## [What you have to do]
Where a picture appears, skip it; print everything else in the records exactly as it stands.

## [Provided data]

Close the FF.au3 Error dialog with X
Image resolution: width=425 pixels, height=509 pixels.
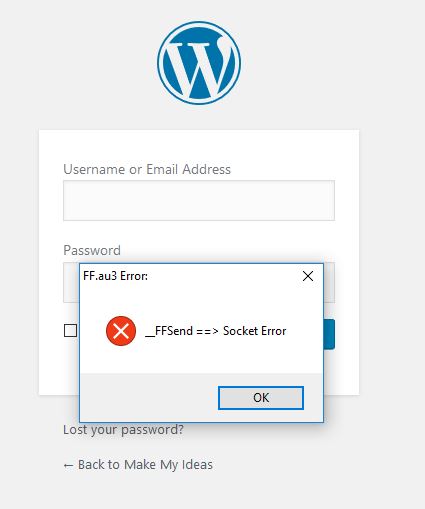[x=308, y=276]
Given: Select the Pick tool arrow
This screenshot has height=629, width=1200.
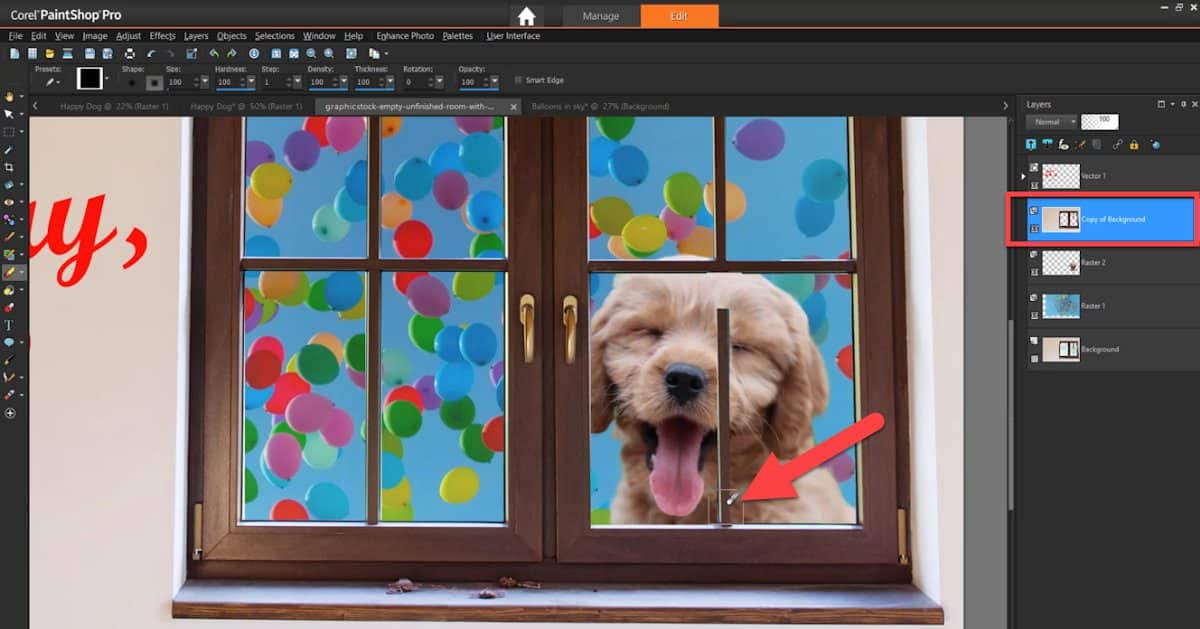Looking at the screenshot, I should (x=11, y=114).
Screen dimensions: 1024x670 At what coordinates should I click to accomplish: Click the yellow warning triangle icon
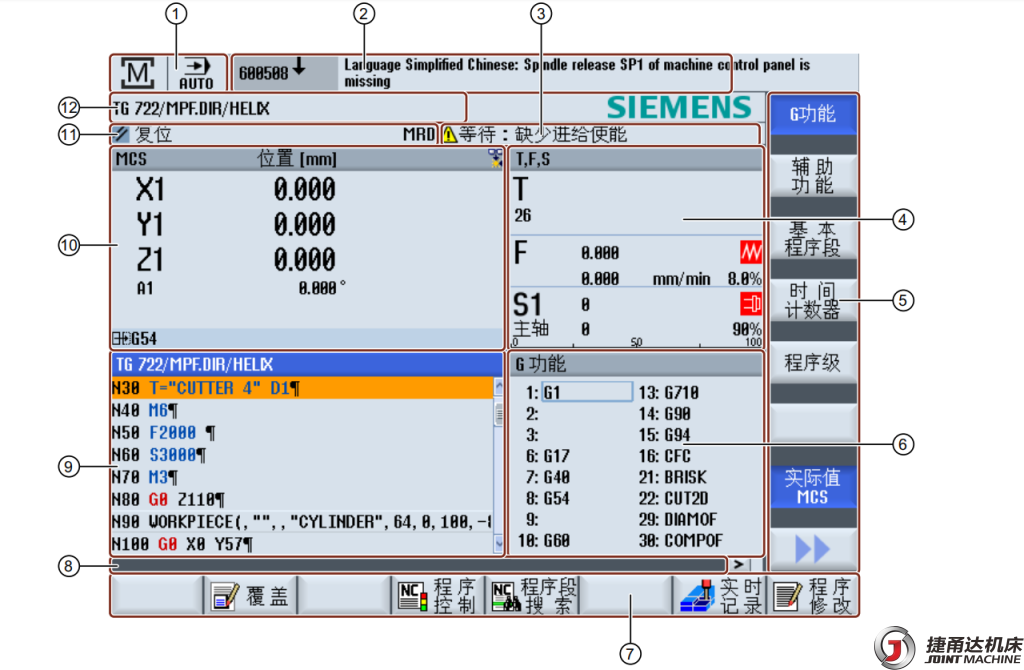coord(450,134)
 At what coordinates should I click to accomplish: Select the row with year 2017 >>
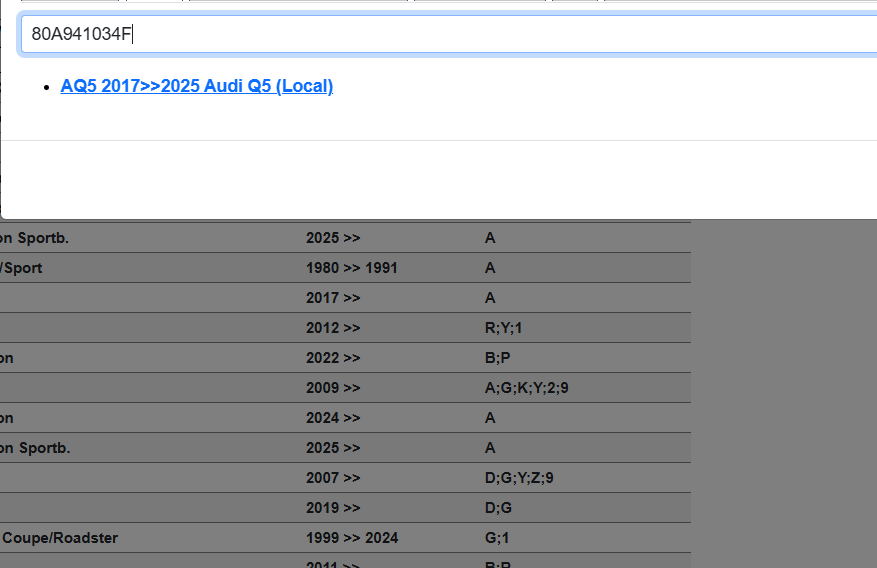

## [Response to the task]
Close the FF.au3 Error dialog with X
Image resolution: width=425 pixels, height=509 pixels.
[x=308, y=276]
Given: Select the Pick tool arrow
This screenshot has height=629, width=1200.
Looking at the screenshot, I should (x=11, y=114).
Screen dimensions: 1024x670 At what coordinates should I click to accomplish: Click the yellow warning triangle icon
coord(450,134)
 At what coordinates should I click to accomplish: Select the row with year 2017 >>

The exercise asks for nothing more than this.